While working at a local television station in Fort Smith, Arkansas, Cotten produced a story on a film being shot in the area, The Tuskegee Airmen (1995). He was cast as a bomber pilot.

==Film career==
Cotten first studied film making at the London International Film School, in London, England. He later studied at The Los Angeles Film School, graduating in 2002. He studied cinematography with many working professionals: Rex Metz (SWAT, I Spy), Dave Klein (Chasing Amy, Clerks II), and Michael Barrett (CSI, Bobby, Kiss Kiss Bang Bang). He studied production design with Lawrence Paull (Blade Runner, Escape from L.A., Unlawful Entry) and direction with Paul Verhoeven (RoboCop, Starship Troopers), Donald Petrie (How to Lose a Guy in 10 Days, Miss Congeniality), Danielle Suissa (Pocahontas, Neowolf), and Brad Battersby (Red Letters, Jesus the Driver).
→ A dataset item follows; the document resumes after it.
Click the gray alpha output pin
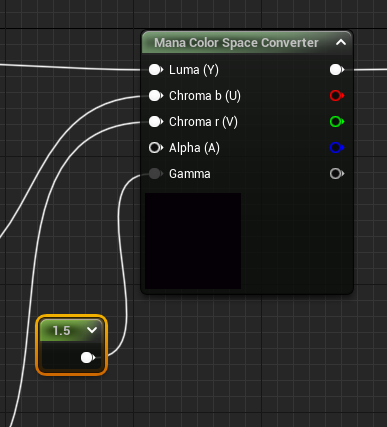Screen dimensions: 387x427 coord(337,174)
Shortly after graduating from the L.A. Film School, Cotten directed a Roger Corman film called Demon Slayer, a co-production with the school. The movie was released direct to DVD in 2003. It currently appears on the Sci-Fi Channel.

After the completion of Demon Slayer, Cotten returned to Van Buren, Arkansas and formed Dark Highway Films, an independent film company which produced its first direct to video release in 2007. Sugar Creek is a low-budget film that is part fairy tale and part morality tale. Sugar Creek was nominated at the Bare Bones International Film Festival for Best Drama/Thriller, and was best in state at the Little Rock Film Festival. Its direct to DVD release was on July 24, 2007.

Cotten was cast in an acting role opposite Ashley Judd in Joey Lauren Adams' Come Early Morning, playing a past one night stand named Steve.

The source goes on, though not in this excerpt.